Critiques rejetées par la Fondation pour la protection du paysage, dont le directeur Raimund Rodewald qualifie les données de suisse éole de «totalement inventées». «Nous nous opposons actuellement à environ 40% des projets. Pour certains, il manque l’étude d’impact sur l’environnement, d’autres prévoient des constructions sur des zones naturelles protégées ou menacent la biodiversité, en particulier des oiseaux. Ces dernières années, on a vu trop de projets de mauvaise qualité, qui ont apporté beaucoup de problèmes pour la nature et la population locale et bien peu de choses en faveur de l’énergie».
Ecolos contre écolos
Soutenue désormais par une majorité des partis et par les entreprises électriques, l’énergie éolienne se trouve prise dans une lutte entre écologistes de tendances différentes. Pour les uns, il faut construire rapidement des parcs pour réduire la consommation d’énergie fossile et protéger la nature.
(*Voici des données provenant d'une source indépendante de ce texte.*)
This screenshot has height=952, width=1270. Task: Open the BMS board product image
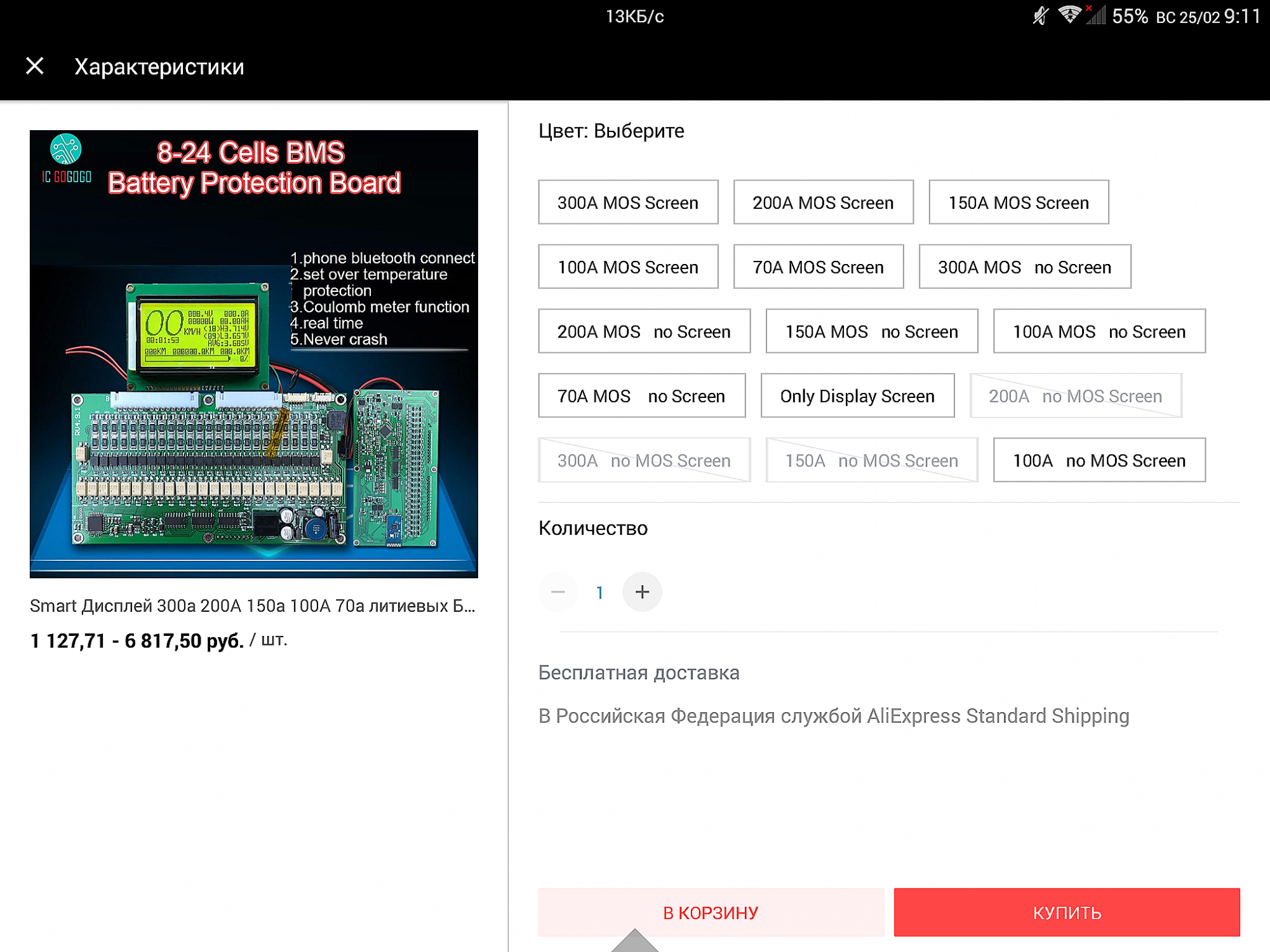click(253, 354)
Pour les autres, il faut protéger la nature également de la prolifération des éoliennes.
«Nous ne sommes pas opposés par principe aux parcs éoliens, même si le développement de cette source d’énergie ne semble pas une priorité, dans un pays de montagnes, de collines et de grande urbanisation. Mais nous ne pouvons pas accepter que ces installations soient réalisées n’importe où, sans respect pour les normes sur la protection de la nature et du paysage», plaide Raimund Rodewald.
Une vision qui n’est évidemment pas celle de Reto Rigassi. «De nos jours, un terrain agricole n’est pas considéré comme la destruction de la forêt ou du paysage qui s’y trouvait avant, mais comme un élément permettant d’assurer la subsistance de l’homme, en harmonie avec la nature. Pour moi, une installation éolienne a la même valeur: c’est un élément qui permet de produire l’énergie dont nous avons besoin pour vivre, en harmonie avec la nature».
La lutte continue maintenant aussi au parlement, dans le cadre des débats sur la Stratégie énergétique 2050. Les élus semblent résolus à réduire les obstacles à la construction de parcs éoliens. Les deux Chambres ont en effet décidé que des centrales hydroélectriques ou éoliennes pourront être à l’avenir créées aussi sur des zones naturelles protégées, à l’exception des biotopes d’importance nationale, des réserves de gibier ou d’oiseaux migrateurs. Le texte définitif ne sera toutefois pas prêt avant quelques mois.